Les banques sont parties prenantes de l’ouverture extérieure et de la diversification croissantes de l’économie marocaine. Bien capitalisées et bénéficiant de financements stables, elles étendent leurs opérations à l’international et tirent parti de la position géographique privilégiée du Maroc, au carrefour de l’Europe, de l’Afrique et du monde arabe. Cette diversification soulève à la fois de nouvelles opportunités et de nouveaux risques pour le secteur, en particulier concernant la nécessaire supervision de ces activités transfrontalières et des nouveaux canaux de transmission de risques entre pays. Les autorités marocaines sont conscientes de ces enjeux et déploient des efforts constants pour renforcer la qualité de la supervision bancaire et de la coopération avec les autorités des pays hôtes, ainsi que pour améliorer les mécanismes de résolution des crises.
La libéralisation des changes est dans l’air et on envisage la prochaine étape d’un relatif et maîtrisé flottement du Dirham pour le second semestre de 2017. Croyez-vous que l’appareil économique national soit assez fort et préparé pour une telle ouverture progressive vers la libre convertibilité du Dirham ? Quels sont les pré-requis d’une réussite assurée pour une ouverture des changes définitive du Maroc ?
L’assouplissement du régime de change est une nouvelle étape dans le processus d’intégration de l’économie marocaine dans l’économie mondiale. Il permettra de mieux protéger l‘économie contre les chocs extérieurs (par exemple une hausse rapide du prix du pétrole), et de préserver la compétitivité des produits marocains. Au plan interne, il fournira également un degré de liberté supplémentaire dans la mise en oeuvre de la politique monétaire et du pilotage de l’économie marocaine. Au total, il bénéficiera ainsi à la croissance à long terme et la création d’emplois.

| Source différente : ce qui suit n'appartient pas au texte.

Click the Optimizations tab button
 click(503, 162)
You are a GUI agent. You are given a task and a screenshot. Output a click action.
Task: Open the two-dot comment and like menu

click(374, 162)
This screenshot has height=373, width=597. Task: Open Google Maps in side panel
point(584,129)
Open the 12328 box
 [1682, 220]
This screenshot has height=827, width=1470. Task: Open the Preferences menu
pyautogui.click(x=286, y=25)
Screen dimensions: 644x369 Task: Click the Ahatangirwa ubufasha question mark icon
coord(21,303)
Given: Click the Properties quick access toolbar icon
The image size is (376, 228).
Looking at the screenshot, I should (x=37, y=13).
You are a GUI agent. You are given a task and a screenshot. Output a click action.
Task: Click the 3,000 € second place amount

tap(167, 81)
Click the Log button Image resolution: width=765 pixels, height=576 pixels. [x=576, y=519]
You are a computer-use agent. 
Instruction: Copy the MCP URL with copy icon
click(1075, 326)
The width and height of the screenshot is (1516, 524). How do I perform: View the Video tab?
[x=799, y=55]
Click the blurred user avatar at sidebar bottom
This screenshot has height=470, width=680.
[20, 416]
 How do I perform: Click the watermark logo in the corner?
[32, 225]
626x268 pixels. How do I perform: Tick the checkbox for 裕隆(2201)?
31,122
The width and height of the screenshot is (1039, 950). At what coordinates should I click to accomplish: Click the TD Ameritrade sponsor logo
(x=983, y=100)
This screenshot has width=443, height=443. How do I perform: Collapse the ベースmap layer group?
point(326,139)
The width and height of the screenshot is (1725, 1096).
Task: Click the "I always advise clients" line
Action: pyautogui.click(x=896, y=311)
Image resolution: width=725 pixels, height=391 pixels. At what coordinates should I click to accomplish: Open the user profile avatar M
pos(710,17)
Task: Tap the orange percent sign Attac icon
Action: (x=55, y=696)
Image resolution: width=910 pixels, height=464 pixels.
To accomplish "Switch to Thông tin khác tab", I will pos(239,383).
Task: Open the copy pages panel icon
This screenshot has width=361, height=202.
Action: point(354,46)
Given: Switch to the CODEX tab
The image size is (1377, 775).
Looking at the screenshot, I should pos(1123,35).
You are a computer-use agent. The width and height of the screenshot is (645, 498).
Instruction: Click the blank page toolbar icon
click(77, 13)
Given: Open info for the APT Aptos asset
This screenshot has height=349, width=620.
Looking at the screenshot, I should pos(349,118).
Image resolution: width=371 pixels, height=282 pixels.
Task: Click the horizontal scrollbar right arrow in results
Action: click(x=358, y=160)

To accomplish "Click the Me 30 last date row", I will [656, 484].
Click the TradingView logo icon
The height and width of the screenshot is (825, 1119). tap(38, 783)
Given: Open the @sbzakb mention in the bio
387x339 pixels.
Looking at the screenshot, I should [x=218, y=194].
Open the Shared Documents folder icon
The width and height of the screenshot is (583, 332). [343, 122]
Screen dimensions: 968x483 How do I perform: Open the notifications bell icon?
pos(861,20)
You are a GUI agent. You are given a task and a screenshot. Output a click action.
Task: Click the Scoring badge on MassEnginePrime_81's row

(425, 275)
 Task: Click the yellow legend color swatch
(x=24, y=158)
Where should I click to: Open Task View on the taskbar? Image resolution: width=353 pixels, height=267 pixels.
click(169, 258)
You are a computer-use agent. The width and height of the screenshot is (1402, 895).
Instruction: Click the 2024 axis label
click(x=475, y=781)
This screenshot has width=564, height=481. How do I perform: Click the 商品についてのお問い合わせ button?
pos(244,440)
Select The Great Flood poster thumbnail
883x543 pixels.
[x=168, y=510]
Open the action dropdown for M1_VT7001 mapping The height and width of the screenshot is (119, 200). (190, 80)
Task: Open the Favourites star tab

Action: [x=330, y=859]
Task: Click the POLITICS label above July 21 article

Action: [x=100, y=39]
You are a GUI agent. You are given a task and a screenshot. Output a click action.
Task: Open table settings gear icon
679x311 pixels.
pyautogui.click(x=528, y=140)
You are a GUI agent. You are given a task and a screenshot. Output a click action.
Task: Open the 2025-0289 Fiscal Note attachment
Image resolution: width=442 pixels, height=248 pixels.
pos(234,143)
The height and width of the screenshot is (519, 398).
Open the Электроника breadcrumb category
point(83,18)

Nos analyses montrent que l‘économie marocaine est aujourd’hui dans une position de force pour mener cette reforme avec succès. Les équilibres macro-économiques se sont améliorés, les cadres de politique budgétaire et financière sont renforces, la parité du dirham est proche de son niveau d’équilibre estimé, et les expositions au risque de change dans les différents secteurs de l’économie marocaine ne sont pas excessives. En outre, les préparatifs de la réforme au plan opérationnel ont été menés a bien par les autorités marocaines, avec l’appui technique du FMI. Les autorités ont donc maintenant les moyens d’engager une transition graduelle et ordonnée.